Unlike real life, scripted media can become a portal for the audience to see the absolute truth and weigh in on it. There are seldom such cold comforts in existence. That ability to know the complete picture and question it is available here.

“Blood Will Tell” teaches a valuable lesson in what it means to learn new information and how it alters the entire context of a scenario. First impressions can often mean a lot. However, an honest second and third look via newly received knowledge should count for a lot more.


This is an absorbing and suspensefully crafted drama. One that never bores. As Manuel and Ana Cohan's script breathes with quiet certainty. A kernel of suspicion and the shadow of truth take “Blood Will Tell” down a dramatic path.

As someone who fancies family dramas as a never-ending source of fascination and study, this film delivers a vast assortment of it. It cleverly utilizes the sense of a snapshot before revealing a longer gaze into the central family.

Why the son-in-law seems to already be at odds with his father-in-law is not explained. It is left open to interpretation. There are cracks to discerning it without anything concrete manifesting. This is part of the fascination in exploring the richly designed characters.

A deep and intricate understanding of the ensemble comes through in conversational-like waves. Gathering such a strong sense or impression of a cast of characters can frequently take hours. “Blood Will Tell” manages it in just under two.

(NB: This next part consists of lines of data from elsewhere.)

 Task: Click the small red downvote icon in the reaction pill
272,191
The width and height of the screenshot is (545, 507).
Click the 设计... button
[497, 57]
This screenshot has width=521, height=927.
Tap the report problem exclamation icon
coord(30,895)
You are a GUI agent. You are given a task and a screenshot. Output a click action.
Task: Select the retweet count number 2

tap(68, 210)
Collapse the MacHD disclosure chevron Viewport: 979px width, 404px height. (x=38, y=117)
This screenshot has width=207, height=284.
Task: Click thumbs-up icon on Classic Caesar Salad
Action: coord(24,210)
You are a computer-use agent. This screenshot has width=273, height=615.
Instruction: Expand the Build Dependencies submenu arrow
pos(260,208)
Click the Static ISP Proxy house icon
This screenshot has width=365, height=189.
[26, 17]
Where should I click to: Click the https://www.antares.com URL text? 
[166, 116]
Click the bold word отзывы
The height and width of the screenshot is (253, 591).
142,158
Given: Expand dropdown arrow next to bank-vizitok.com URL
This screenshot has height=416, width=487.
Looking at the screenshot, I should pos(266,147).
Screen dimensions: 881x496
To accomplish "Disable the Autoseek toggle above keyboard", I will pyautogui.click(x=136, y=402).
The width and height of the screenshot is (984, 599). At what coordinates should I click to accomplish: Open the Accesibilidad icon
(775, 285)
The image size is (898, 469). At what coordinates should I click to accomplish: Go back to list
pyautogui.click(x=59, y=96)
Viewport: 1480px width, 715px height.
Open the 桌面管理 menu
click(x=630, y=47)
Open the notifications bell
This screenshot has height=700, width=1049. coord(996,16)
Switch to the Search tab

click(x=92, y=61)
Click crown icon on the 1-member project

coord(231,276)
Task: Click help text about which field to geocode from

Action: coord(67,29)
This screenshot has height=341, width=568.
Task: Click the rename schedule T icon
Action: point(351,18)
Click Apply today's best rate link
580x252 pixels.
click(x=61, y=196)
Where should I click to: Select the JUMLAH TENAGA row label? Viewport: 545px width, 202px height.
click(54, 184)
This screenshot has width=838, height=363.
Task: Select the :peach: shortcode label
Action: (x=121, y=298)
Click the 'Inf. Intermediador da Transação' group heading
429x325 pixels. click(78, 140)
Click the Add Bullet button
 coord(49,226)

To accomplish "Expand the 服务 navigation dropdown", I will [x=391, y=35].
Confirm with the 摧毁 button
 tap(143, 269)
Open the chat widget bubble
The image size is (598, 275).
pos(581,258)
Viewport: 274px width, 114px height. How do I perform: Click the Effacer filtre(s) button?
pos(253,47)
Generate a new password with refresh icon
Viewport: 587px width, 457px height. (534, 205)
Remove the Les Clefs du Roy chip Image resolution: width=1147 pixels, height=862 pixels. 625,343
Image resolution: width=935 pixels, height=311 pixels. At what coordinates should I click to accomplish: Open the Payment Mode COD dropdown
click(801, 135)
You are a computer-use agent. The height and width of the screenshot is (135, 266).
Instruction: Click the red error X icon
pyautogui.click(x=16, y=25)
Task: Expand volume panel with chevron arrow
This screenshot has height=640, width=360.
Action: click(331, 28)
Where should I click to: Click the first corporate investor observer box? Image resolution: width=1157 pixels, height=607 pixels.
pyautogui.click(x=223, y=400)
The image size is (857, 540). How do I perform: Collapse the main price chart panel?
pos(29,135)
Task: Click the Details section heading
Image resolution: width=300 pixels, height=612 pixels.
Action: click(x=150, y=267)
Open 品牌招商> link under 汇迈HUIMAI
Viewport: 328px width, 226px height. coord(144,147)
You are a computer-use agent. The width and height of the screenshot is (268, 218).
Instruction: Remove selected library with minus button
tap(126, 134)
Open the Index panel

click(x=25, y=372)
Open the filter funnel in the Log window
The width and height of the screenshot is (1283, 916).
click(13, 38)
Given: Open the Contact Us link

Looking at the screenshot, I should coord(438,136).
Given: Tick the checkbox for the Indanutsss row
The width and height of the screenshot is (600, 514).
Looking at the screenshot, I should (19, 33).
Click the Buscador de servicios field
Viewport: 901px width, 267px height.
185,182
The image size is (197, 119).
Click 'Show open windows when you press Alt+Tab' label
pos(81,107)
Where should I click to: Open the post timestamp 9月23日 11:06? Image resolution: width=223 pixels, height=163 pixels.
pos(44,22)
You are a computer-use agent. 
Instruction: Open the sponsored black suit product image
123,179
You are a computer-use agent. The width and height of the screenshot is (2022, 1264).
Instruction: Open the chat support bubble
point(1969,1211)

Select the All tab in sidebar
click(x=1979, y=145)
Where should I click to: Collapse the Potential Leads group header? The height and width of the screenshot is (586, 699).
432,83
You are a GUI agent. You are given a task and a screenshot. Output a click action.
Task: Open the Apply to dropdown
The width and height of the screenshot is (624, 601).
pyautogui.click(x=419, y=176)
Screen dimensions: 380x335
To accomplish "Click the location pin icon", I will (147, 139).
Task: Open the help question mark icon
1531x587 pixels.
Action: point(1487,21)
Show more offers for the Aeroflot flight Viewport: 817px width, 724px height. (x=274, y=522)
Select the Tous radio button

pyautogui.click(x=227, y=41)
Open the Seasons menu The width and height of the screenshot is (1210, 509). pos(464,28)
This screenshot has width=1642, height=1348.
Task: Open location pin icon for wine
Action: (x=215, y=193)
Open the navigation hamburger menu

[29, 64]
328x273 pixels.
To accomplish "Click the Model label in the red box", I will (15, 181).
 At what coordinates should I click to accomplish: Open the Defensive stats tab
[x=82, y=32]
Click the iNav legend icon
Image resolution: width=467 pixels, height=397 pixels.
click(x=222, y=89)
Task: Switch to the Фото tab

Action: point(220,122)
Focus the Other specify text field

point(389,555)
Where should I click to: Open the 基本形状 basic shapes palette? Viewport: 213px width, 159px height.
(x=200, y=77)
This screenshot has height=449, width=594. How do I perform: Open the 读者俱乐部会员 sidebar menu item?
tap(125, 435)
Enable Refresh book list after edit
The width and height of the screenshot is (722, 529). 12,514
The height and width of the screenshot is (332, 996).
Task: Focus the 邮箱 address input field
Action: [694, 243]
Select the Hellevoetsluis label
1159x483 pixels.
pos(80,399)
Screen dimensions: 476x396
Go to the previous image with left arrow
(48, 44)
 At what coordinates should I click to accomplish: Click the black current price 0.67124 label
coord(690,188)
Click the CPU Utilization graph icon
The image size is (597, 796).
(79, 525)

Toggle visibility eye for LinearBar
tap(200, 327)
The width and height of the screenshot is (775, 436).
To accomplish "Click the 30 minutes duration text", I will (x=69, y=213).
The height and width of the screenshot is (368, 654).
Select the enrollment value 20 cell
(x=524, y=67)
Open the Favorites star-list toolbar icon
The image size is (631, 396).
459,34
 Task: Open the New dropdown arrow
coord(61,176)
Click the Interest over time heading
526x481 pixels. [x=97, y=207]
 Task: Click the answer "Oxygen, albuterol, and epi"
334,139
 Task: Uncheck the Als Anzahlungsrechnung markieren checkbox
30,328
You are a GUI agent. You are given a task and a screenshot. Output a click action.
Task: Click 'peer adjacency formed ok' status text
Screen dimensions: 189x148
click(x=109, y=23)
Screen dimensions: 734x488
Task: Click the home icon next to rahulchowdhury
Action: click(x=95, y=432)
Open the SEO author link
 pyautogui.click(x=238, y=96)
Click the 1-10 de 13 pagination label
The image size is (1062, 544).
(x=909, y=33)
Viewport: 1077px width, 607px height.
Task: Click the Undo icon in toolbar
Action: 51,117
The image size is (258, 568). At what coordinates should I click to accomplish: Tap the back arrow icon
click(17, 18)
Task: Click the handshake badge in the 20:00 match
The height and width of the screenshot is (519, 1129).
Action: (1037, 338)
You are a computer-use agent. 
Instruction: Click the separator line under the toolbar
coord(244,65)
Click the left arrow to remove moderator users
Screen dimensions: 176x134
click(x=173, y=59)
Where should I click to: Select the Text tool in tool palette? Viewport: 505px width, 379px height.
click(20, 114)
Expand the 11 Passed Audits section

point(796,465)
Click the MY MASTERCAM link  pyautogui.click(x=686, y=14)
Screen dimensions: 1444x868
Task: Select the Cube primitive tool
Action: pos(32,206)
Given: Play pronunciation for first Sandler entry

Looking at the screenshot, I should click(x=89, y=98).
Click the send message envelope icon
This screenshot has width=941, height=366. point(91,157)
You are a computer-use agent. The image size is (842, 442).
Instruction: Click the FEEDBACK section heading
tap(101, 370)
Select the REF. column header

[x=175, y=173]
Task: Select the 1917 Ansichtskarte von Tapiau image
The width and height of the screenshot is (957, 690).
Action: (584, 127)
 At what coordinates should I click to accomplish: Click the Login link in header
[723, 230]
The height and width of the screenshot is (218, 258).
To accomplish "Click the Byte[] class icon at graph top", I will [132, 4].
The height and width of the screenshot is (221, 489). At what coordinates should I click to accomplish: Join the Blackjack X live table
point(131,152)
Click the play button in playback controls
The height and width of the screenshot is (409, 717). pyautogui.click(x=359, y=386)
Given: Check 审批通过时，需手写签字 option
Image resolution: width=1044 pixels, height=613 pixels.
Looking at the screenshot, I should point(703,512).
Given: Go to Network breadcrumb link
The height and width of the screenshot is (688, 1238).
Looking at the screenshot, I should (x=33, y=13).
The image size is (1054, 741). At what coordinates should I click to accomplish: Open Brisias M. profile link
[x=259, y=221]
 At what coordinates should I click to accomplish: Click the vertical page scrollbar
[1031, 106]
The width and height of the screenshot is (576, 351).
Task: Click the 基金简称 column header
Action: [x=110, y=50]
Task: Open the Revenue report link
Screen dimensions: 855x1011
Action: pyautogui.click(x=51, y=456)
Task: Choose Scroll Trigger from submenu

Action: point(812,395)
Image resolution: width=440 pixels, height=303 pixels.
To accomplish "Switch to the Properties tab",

The cast's natural performances bring the movie to life in a way that makes the audience feel like voyeurs to intimate scenes they should not be privy too. Oscar Martínez brilliantly portrays Elías by conveying the fully-realized edges of an enigmatic figure. One the audience will be grappling with long after the movie is over.

Like the revenge thriller “Your Son” (“Tu Hijo”), the ending of Manuel Cohan's film leaves viewers with a lot to contemplate, which is what quality movies should do. While some content can be like enjoying a dessert, there is nothing better than taking in a nutritious meal. One that serves to sustain thought for a long time. That is the experience that “Blood Will Tell” provides with stirring profundity.

Rating: 8/10


“Blood Will Tell” (originally titled “La Misma Sangre”) is currently streaming on Netflix.